Решив на некоторое время прекратить попытки поселиться в отеле, я пошел назад через шаткую веранду, вниз по мокрым ступеням и, выйдя на улицу, остановился на тротуаре в тени под одной из перегоревших ламп. Тут тоже никого не было. По другую сторону Мейн-стрит выстроился длинный ряд невысоких зданий. Похоже, магазины. Все окна в них были темными. За домами чернела непроглядная темнота. Ночной воздух был чистый, сырой и чуть теплый. Март в Миссисипи. С точки зрения метеорологии такая погода могла быть во многих местах. До меня долетал легкий посвист бриза в ветвях далеких деревьев и слабые перекатывающие звуки, похожие на падение мелких песчинок или возню термитов, поедающих дерево. Я услышал гул вытяжного вентилятора, встроенного в стену кафе, расположенного чуть дальше по улице. И больше ничего. Никаких звуков, издаваемых человеком. Ни голосов. Ни шума пирушки, ни шуршания автомобильных шин, ни музыки.

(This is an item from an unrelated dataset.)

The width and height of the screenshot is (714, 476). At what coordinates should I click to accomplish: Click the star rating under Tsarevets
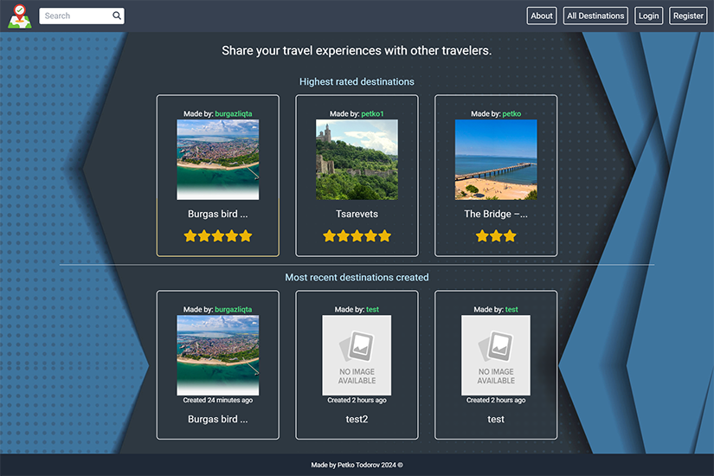(357, 235)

Ночь вторника вблизи военной базы.
Нетипично.
После обеда в Мемфисе я ничего не ел, поэтому направился в кафе. Это было узкое, вытянутое в длину здание, торцевая стена которого выходила на Мейн-стрит. Вход на кухню располагался, по всей вероятности, позади здания. Внутри, сразу за входной дверью, стоял столик распорядителя, а на стене висели платный телефон и перечень подаваемых блюд. Чуть подальше по обеим сторонам длинного прохода стояли столики: с левой стороны для четырех персон, с правой — для двух. Кабинок в зале не обнаружилось. Единственными посетителями заведения была супружеская пара примерно вдвое старше меня по возрасту. Они сидели лицом к лицу за столиком на четыре персоны. Супруг укрылся газетой, супруга уткнулась в книгу. Они так удобно устроились, словно долгое ожидание заказанной еды доставляло им истинное счастье. Единственным лицом из обслуживающего персонала была официантка. Она стояла возле двустворчатой, открываемой в любую сторону двери, ведущей на кухню. Увидев, что я вошел в зал, она спешно двинулась по проходу, чтобы приветливо встретить меня, и усадила за столик на две персоны, стоявший в центре зала. Я сел лицом к входной двери и спиной к кухне. Мне всегда казалось предпочтительным держать под наблюдением одновременно обе двери, но здесь это было невозможно.